WHAT NEEDS TO BE DONE:
Count the lines below that contain the word "width" and reply with the number alone.

SUPPLIED INFORMATION:
start

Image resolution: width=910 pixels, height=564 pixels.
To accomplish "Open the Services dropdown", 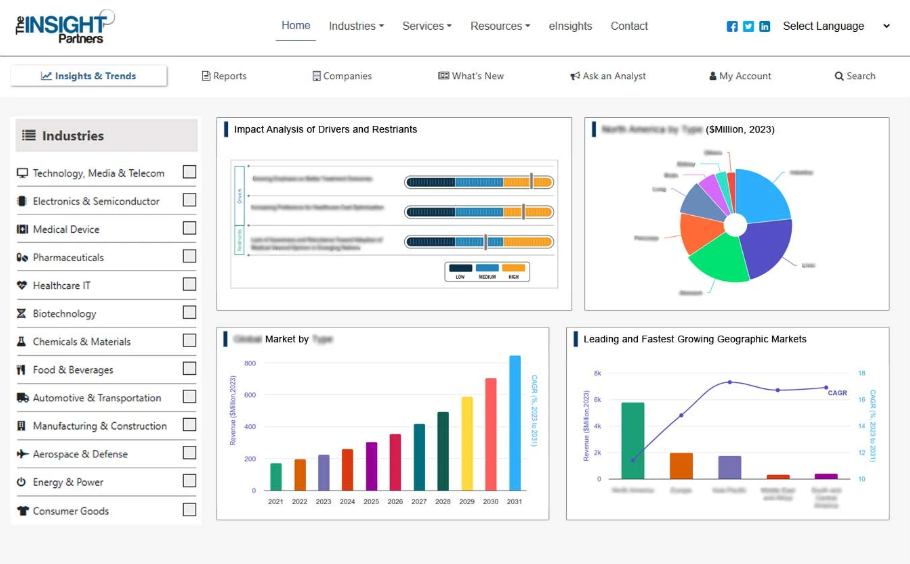I will tap(427, 27).
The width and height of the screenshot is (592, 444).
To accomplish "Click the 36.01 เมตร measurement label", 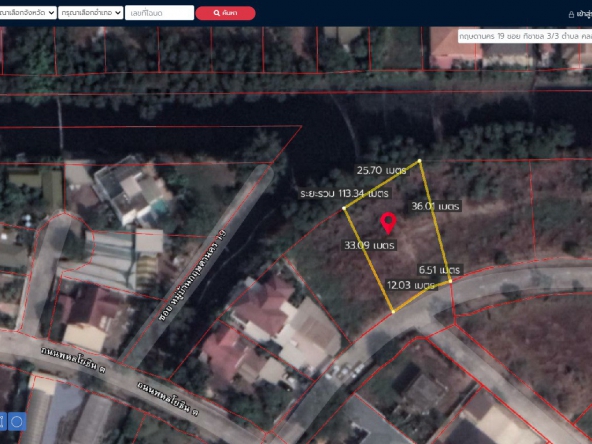I will pos(435,206).
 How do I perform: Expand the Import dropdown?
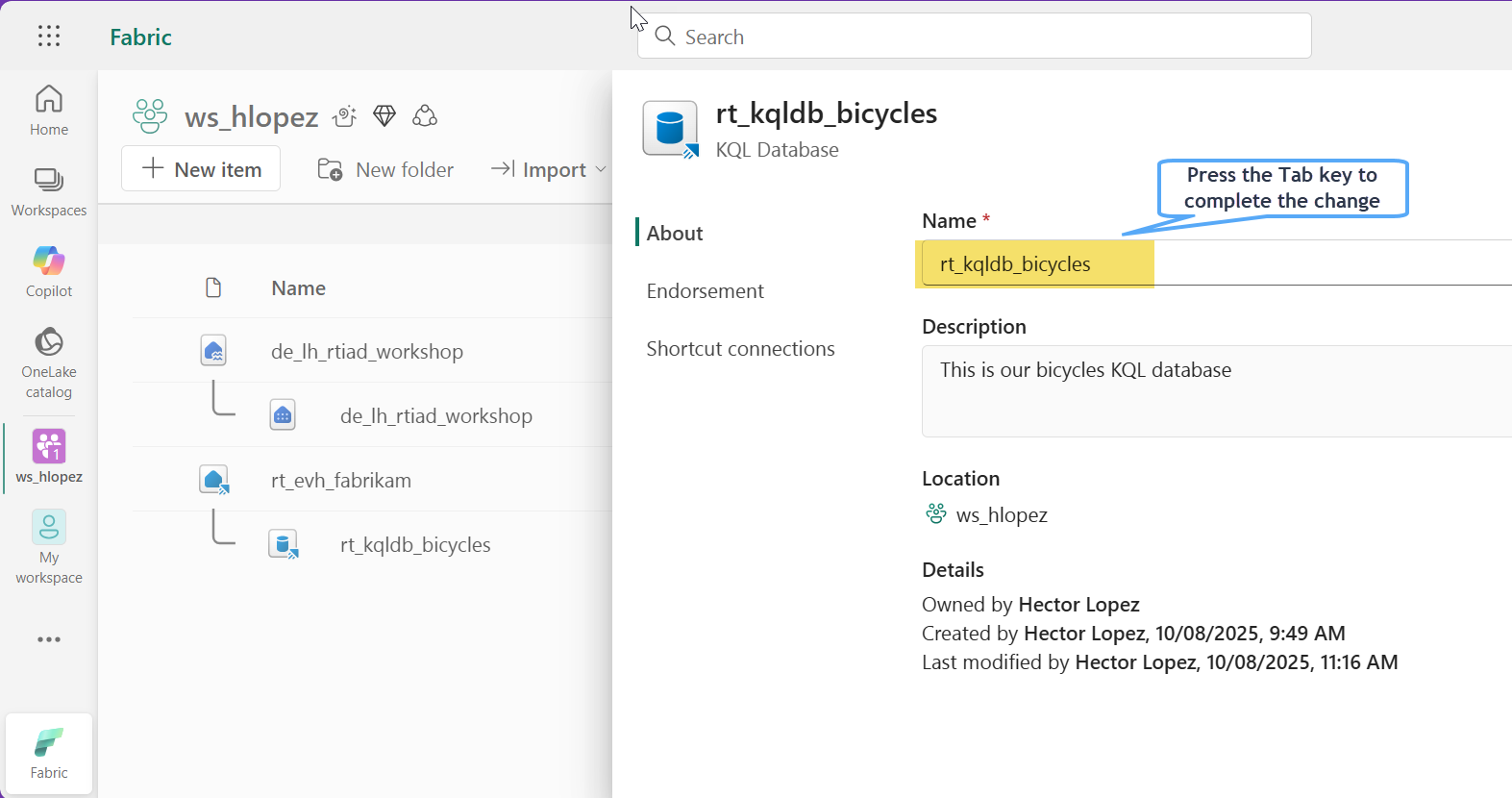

end

SOLUTION TO THIS TASK:
2